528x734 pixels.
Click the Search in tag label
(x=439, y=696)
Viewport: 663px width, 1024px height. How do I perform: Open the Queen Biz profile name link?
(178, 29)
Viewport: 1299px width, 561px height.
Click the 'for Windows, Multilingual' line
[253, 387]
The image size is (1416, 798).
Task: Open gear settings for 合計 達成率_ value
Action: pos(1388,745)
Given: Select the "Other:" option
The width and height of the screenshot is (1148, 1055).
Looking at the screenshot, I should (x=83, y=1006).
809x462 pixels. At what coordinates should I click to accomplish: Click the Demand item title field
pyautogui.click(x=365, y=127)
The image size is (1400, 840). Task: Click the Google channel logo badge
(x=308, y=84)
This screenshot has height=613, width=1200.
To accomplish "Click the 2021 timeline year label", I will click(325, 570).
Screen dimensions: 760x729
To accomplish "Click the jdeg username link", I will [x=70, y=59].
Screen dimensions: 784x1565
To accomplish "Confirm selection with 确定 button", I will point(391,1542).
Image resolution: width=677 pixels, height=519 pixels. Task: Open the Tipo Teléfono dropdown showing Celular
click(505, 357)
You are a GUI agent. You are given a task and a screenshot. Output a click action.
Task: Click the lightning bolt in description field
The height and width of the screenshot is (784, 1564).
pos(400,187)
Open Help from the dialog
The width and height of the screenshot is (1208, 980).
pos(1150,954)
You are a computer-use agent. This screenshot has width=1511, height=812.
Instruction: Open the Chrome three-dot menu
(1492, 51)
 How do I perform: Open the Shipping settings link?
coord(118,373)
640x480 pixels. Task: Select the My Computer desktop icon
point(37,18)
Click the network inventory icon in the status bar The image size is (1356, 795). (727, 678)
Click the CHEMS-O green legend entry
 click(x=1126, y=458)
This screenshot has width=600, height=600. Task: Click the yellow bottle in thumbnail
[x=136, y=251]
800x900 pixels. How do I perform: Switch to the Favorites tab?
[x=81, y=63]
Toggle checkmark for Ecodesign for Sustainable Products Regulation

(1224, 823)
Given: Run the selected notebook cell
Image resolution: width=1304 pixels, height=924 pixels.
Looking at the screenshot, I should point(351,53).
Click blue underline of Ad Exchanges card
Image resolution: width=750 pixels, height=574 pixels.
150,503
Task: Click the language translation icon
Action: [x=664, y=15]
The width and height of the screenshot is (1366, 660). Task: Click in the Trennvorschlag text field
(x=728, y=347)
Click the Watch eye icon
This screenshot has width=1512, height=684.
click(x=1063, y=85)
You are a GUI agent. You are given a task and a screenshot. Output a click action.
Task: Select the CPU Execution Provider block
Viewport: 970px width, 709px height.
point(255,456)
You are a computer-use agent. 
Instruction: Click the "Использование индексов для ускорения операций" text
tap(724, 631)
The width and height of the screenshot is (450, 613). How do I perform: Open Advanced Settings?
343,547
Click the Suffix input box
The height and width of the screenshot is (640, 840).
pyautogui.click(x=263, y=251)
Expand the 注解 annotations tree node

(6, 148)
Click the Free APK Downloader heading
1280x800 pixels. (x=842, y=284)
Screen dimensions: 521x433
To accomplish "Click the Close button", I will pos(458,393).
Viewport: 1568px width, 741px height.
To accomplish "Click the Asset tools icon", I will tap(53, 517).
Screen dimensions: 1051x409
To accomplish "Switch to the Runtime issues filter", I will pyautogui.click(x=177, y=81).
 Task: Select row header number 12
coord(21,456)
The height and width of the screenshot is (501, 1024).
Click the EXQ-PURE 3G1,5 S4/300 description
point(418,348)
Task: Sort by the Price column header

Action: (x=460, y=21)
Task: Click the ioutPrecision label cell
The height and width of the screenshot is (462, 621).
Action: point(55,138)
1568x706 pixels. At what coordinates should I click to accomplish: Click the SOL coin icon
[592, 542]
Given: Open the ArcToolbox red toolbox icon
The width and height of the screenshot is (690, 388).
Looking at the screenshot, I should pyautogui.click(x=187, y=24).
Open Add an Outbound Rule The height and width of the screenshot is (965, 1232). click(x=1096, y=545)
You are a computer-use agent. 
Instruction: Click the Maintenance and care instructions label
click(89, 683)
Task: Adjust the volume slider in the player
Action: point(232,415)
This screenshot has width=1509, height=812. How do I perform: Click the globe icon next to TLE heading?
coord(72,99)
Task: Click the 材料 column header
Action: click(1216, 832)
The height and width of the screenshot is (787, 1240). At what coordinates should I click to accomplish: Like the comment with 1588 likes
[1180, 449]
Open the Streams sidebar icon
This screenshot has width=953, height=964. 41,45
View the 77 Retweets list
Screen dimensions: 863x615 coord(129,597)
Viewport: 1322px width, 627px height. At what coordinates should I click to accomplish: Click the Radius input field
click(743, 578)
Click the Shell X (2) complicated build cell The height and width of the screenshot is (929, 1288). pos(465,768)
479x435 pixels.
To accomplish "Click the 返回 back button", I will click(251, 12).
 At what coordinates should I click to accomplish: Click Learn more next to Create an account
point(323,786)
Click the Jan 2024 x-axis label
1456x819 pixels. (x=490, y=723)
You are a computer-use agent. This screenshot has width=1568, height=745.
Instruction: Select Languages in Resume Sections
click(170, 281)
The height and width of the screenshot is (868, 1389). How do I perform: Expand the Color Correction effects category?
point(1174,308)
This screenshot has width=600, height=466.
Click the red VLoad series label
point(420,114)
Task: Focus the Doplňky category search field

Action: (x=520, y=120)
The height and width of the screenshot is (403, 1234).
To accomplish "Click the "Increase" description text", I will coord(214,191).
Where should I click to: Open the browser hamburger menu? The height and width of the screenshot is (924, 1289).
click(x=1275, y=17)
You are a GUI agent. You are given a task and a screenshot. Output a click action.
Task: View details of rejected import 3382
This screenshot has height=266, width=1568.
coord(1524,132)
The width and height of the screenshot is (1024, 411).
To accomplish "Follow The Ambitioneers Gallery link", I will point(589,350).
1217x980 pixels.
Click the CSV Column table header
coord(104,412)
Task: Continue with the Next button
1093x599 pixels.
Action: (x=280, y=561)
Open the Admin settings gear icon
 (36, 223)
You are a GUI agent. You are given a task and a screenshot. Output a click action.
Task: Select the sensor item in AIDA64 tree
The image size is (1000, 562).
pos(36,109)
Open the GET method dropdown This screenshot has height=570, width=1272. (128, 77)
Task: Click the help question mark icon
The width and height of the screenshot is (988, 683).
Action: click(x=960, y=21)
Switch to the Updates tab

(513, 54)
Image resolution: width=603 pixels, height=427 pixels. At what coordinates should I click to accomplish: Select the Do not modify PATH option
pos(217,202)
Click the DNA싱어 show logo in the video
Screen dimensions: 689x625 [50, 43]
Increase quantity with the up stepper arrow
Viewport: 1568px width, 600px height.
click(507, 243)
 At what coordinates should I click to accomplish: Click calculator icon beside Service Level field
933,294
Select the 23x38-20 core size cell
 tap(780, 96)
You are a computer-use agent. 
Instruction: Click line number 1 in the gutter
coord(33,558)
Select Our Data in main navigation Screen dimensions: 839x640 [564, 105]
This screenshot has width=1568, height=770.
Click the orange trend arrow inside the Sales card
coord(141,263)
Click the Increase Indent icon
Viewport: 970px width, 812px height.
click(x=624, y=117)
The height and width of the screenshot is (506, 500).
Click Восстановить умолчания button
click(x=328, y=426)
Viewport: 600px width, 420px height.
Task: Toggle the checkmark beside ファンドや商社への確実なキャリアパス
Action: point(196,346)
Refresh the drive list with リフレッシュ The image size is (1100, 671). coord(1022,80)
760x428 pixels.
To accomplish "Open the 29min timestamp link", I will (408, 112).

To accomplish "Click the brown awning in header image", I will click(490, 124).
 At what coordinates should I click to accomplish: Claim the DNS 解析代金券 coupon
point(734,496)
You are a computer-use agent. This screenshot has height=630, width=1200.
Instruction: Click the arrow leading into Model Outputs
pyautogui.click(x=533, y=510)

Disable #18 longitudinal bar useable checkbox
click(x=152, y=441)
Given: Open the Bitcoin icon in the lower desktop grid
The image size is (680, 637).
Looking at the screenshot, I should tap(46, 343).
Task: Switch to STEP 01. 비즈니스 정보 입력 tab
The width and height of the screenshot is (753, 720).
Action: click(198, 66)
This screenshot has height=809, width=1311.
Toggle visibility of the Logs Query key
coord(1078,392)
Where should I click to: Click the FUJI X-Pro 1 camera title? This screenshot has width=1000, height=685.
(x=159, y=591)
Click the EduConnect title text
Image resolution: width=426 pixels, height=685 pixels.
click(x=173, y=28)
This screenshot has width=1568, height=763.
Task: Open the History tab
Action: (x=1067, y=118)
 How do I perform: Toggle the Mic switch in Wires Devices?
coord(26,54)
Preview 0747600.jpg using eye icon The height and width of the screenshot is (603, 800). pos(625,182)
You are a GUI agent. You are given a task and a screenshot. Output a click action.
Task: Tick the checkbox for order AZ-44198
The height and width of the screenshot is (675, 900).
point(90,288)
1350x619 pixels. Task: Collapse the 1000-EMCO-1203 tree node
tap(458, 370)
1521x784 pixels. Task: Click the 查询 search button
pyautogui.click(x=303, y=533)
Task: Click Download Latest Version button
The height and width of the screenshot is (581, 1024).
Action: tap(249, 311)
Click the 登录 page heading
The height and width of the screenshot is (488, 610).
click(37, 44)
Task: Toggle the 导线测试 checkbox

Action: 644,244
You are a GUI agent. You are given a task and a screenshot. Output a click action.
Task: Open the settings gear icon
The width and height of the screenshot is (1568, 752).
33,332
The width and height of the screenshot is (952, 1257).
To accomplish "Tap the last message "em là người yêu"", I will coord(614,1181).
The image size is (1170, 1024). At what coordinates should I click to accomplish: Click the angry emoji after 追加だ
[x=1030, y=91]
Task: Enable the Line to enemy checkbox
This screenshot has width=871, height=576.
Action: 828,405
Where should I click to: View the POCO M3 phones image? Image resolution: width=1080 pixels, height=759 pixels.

▶ [EXERCISE INSTRUCTIONS]: Reproduce verbatim the stretch of the listing from the line containing "Given: Open the ArcToolbox red toolbox icon" through the line containing "Action: point(232,415)".

▶ [SOLUTION TO THE EXERCISE]:
Given: Open the ArcToolbox red toolbox icon
The width and height of the screenshot is (690, 388).
Looking at the screenshot, I should pyautogui.click(x=187, y=24).
Open Add an Outbound Rule The height and width of the screenshot is (965, 1232). click(x=1096, y=545)
You are a computer-use agent. 
Instruction: Click the Maintenance and care instructions label
click(89, 683)
Task: Adjust the volume slider in the player
Action: point(232,415)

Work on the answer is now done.